Plaintiffs Michigan Academy of Family Physicians ("Academy") and several individual doctors filed a lawsuit against defendant Otis R. Bowen, the Secretary of Health and Human Services ("Secretary"), in federal district court challenging the validity of 42 C.F.R. § 405.504(b), which authorized the payment of benefits under Part B of the Medicare program in different amounts for similar physicians' services.

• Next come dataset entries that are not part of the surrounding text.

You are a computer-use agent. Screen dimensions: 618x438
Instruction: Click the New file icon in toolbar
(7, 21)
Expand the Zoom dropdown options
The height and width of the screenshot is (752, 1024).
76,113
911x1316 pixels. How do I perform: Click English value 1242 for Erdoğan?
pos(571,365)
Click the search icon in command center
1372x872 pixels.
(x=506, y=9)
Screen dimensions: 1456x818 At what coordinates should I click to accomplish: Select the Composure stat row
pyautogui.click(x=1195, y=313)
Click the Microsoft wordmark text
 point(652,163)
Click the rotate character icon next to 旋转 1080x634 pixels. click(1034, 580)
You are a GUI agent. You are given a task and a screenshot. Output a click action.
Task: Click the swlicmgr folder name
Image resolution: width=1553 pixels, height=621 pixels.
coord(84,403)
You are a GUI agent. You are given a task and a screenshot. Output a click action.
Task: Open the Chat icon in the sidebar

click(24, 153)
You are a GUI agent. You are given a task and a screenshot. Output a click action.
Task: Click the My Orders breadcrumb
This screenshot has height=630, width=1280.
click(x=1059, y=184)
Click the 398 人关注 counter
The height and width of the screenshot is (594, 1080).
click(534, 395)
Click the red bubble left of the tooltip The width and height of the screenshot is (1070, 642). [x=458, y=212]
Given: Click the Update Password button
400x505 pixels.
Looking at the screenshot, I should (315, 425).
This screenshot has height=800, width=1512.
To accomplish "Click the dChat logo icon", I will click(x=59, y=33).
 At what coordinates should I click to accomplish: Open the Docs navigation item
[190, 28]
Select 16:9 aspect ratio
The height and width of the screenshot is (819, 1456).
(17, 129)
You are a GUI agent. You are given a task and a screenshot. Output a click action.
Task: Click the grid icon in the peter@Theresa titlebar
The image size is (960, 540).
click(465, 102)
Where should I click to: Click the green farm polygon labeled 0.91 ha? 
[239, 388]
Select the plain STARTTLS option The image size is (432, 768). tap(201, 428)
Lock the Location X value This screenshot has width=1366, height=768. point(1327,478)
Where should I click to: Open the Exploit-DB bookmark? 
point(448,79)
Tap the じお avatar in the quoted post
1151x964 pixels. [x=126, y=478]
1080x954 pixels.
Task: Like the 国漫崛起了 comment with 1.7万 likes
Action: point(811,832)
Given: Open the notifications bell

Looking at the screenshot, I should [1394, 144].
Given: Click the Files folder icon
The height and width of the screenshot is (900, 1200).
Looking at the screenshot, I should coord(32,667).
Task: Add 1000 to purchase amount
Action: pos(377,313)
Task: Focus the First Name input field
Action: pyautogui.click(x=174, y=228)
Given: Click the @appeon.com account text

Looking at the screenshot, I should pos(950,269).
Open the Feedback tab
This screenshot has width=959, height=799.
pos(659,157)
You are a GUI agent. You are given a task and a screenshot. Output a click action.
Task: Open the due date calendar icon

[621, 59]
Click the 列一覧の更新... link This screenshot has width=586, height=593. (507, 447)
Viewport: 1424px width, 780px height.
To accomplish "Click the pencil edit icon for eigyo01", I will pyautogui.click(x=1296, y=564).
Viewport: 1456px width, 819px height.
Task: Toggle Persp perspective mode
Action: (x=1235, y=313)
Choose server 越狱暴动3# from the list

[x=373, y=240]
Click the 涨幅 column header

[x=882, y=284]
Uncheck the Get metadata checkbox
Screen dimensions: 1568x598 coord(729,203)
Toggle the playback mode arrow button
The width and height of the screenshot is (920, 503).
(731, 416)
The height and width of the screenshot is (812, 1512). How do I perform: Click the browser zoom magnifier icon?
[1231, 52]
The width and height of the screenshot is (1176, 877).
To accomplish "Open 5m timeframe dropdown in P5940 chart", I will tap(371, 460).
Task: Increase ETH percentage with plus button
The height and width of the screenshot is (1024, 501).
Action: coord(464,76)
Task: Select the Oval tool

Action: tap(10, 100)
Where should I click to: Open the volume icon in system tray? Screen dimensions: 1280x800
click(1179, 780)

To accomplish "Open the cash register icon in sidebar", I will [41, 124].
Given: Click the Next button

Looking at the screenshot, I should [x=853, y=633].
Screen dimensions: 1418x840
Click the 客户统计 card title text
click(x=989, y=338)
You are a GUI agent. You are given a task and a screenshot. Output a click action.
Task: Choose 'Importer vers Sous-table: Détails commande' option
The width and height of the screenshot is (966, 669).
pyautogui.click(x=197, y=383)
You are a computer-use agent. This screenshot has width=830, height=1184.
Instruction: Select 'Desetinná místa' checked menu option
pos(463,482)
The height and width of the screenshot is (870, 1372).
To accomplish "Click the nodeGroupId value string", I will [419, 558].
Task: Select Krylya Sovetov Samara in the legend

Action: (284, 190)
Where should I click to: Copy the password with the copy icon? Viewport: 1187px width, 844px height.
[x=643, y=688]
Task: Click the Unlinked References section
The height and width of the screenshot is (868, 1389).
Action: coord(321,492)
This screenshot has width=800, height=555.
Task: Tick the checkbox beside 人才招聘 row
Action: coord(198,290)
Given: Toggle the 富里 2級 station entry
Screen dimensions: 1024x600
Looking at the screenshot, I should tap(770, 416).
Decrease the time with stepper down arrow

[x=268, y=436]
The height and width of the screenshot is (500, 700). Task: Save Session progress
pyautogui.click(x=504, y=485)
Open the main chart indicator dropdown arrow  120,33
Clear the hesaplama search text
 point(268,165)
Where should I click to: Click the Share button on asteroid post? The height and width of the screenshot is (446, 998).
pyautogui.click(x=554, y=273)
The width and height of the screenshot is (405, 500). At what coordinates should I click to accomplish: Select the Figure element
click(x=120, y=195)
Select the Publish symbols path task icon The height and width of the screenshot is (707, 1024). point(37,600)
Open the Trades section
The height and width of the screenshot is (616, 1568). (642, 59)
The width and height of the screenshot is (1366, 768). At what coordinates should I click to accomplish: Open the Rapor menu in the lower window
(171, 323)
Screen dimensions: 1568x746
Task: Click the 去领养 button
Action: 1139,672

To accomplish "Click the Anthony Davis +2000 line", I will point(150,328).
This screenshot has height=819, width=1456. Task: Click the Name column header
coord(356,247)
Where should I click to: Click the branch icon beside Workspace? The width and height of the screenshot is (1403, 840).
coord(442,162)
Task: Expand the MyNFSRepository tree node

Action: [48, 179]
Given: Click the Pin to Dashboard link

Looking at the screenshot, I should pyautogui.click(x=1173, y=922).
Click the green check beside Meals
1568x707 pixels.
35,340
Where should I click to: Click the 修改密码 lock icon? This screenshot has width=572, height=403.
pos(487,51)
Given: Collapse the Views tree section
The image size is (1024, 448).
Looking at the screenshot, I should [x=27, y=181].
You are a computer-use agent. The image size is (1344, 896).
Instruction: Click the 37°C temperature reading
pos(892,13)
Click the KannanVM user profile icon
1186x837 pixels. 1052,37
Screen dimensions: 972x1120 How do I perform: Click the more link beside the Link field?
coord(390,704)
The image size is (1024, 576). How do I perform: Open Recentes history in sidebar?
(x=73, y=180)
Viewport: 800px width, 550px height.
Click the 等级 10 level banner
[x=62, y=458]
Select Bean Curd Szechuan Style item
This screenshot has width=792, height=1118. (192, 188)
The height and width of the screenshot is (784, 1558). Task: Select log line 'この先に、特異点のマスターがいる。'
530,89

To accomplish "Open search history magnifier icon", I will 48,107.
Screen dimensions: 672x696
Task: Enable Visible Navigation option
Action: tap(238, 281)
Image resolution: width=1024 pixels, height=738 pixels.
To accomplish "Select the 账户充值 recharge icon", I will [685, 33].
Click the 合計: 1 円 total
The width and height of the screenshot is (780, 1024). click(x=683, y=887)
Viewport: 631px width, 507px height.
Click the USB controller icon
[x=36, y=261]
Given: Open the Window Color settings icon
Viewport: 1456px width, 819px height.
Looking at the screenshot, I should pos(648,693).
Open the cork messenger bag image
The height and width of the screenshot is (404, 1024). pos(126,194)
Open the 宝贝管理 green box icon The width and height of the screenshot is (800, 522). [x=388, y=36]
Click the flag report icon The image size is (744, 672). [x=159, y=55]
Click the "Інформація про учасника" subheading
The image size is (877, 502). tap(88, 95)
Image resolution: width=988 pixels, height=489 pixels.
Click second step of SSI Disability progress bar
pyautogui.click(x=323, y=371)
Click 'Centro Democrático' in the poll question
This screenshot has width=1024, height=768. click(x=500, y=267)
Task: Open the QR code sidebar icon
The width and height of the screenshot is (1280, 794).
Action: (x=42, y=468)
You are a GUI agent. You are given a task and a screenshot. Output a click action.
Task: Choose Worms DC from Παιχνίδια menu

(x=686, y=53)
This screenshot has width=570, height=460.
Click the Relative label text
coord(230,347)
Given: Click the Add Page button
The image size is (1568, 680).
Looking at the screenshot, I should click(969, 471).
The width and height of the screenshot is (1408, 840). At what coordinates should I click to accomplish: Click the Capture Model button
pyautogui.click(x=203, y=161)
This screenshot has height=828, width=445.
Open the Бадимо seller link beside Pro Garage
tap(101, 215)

The district court held that the regulation, to the extent it authorized different reimbursement rates for certain physicians, contravened the governing Medicare statutes, 42 U.S.C.S. § 1395 et seq. Initially, the court of appeals affirmed, expressing the view that: (1) the regulation was invalid due to its failure to recognize a statutory mandate that similar physicians' services be considered identically, and; (2) judicial review was not precluded either by 42 U.S.C.S. § 405(h) as incorporated into the Medicare program under 42 U.S.C.S. § 1395ii, or by 42 U.S.C.S. § 1395ff. After further proceedings, the court of appeals eventually reaffirmed its conclusion that the validity of the regulation was subject to judicial review. The Secretary sought certiorari, contending that § 1395ff or § 1395ii barred judicial review of regulations promulgated under the statute.
Was judicial review of the validity of a regulation promulgated under Part B of the Medicare program precluded by §§ 1395ff or 1395ii?
The Supreme Court of the United States affirmed the judgment of the court of appeals. Beginning its analysis with the strong presumption favoring judicial review of agency action, the Court concluded that those matters that Congress did not leave to be determined in a "fair hearing" conducted by the particular private health insurance carrier, including challenges to the validity of the Secretary's instructions and regulations, were not impliedly insulated from judicial review by 42 U.S.C.S. § 1395ff. The Court further held that in § 1395ii Congress intended to foreclose review only of "amount determinations" remitted exclusively to adjudication by private insurance carriers in a "fair hearing."